First point
I gravitate towards keeping components as pure data and having systems provide implicit, automatic logic. Among other things, it makes inter-component dependencies much easier, as a system (and thus a task) requiring more than one component type will ignore entities that are inappropriate.
To use your example of a Movement component, you propose lumping position, velocity, and collision detecting together. The problem with this is that it enforces rules that don't need to exist, such as "every entity with a position is movable" and "every movable entity is collidable". You should split it up into three separate components with three separate domains of data:
- Position
- Velocity
- Collision (shape)
The systems that you should use are:
- Movement (adds velocity to position)
- Collision (checks between collision shapes at positions)
As you can see, entities don't need to be movable or collidable to exist spatially, simply give them a Position component. This is useful for purely aesthetic static objects. Entities also don't need to be collidable to move, and don't need to move to be collidable. The latter is useful for static platforms and obstacles, while the former can be used for dynamic background props.

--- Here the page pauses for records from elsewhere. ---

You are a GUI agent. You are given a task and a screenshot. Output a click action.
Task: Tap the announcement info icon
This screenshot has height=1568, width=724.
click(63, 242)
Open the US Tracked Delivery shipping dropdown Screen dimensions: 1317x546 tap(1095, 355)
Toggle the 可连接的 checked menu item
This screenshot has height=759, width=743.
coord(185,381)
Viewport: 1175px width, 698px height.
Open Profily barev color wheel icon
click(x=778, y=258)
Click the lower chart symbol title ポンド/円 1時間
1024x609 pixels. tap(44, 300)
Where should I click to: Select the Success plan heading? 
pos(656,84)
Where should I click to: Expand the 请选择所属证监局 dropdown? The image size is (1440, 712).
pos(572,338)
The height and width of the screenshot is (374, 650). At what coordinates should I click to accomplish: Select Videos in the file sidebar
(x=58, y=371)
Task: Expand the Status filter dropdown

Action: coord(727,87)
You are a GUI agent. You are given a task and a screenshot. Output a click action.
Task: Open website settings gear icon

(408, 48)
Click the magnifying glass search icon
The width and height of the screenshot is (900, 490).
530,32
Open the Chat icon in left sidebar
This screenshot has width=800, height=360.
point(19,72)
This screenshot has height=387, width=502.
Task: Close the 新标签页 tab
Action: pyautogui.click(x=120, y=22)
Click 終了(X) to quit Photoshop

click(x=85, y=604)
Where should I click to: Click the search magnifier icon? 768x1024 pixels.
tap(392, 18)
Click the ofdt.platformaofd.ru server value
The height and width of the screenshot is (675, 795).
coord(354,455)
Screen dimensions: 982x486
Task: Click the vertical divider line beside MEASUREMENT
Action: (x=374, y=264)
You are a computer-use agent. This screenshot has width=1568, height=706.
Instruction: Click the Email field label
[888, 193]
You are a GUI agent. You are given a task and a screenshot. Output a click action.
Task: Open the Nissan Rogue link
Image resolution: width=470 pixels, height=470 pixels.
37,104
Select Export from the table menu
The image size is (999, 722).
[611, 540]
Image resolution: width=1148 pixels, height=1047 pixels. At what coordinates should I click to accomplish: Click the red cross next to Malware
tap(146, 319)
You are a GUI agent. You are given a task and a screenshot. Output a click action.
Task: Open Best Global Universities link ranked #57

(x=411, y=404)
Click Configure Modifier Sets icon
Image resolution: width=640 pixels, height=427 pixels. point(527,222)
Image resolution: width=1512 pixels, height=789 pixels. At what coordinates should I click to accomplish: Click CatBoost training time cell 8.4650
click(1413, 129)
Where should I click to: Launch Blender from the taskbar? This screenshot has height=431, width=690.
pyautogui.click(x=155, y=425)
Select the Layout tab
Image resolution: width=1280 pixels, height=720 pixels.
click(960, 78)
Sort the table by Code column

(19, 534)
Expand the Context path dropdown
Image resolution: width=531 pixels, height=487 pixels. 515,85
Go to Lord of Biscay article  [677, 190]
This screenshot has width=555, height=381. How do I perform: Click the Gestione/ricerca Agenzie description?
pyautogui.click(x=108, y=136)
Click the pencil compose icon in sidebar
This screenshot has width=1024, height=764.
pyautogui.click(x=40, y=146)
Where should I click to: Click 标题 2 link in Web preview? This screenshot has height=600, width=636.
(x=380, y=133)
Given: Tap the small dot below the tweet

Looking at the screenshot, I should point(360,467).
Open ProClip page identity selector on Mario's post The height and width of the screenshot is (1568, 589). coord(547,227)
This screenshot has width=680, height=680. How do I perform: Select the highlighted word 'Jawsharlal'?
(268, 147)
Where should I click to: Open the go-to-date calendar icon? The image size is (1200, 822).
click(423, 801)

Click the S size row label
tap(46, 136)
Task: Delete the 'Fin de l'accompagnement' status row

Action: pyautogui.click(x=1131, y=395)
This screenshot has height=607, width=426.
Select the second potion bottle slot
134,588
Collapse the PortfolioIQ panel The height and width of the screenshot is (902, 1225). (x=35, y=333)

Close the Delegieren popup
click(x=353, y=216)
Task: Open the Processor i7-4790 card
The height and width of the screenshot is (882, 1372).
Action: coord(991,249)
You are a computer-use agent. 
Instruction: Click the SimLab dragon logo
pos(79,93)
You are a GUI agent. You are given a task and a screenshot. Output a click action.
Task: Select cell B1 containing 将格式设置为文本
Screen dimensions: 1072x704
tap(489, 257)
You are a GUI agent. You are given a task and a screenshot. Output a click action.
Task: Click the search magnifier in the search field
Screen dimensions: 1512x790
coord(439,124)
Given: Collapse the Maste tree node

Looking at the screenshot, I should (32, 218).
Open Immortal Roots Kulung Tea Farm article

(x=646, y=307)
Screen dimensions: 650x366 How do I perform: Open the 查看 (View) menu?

The key thing is that dependencies are automatically resolved if you have a system to detect when a system's desired component group is formed or unformed, registering and removing that entity from that system.
Second point
Components should all derive from a simple base class that holds the entity that component is part of. I'd avoid any deeper inheritance than that. You can use inheritance when designing your entities; for example, a robot chicken derives from a chicken class and adds a Robotic component (a bit contrived, but you get the idea).
Third point
The change in executable size will be negligible or even beneficial if you move entity definitions into data. In terms of runtime performance, entity-component-systems are easy to parallelize because, generally, each system operates on each entity independently.